I sometimes wonder where my fear of 'being disliked' comes from, and when it might become a chronic problem. Here, I am reminded of a documentary I watched on tv many years ago about the singer Jim Morrison, in the years shortly before he died. He was living in Paris at the time and was described as incredibly lonely and desperate to make friends toward the end of his life. As the narrator had explained it in this particular documentary, Morrison was so used to being famous as a singer that living an obscure life without the trappings of fame had become a kind of trap to him. Is it possible, I wonder, that too much 'respectability' can do a similar thing to people, to make them terribly afraid of the slightest inkling of disapproval from others?
I think that approval and disapproval are similar to a kind of human currency. Once a person learns how to gain approval from others and avoid disapproval, they become like children stuck on a merry-go-round: each point forward impels them to keep going forward at all costs, indefinitely into the unknown. Most things that people strive for tend to be like this, and that's a problem that even 'good karma' brings about: people become addicted to a certain kind of good as a way of affirming their own existence and self-worth. At that point, the striving to become good is no longer heartfelt but can become a very sham need to impress others with one's own good(s). The problem isn't about the good itself, but rather the striving to look good in others eyes, which can create a false sense of security from harm.
I have a feeling that this whole striving comes from an exponential sort of 'law' of doing good, which I might put something like: the more we succeed in scoring the trappings of good virtues, the harder it appears to maintain the image we build of ourselves, leading to a sense of disdain for virtue, followed by the need to look good as a way to temporarily rest from the hardships of doing good. That sounds complicated, right? I am talking about a vicious cycle that might start with an intrinsic love of the good and then end in a false illusion of having to strive for the good and maintain it in ourselves in some way.
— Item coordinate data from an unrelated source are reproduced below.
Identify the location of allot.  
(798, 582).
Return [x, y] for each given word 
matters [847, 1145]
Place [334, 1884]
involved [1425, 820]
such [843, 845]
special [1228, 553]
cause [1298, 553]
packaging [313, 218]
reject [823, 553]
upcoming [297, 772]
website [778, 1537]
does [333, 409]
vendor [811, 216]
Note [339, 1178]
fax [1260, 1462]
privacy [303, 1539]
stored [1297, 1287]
It's almost as though the good starts as a shining star of inspiration, but then someone comes along and tells you that you have to swallow the star in order to become immortal. Something that belongs naturally to the sky and to everyone as a birthright is changed demonically into a kind of scarce commodity that a few people hoard up through acquisitive behavior, leaving others to suffer from a lack of it. When did the good become like this?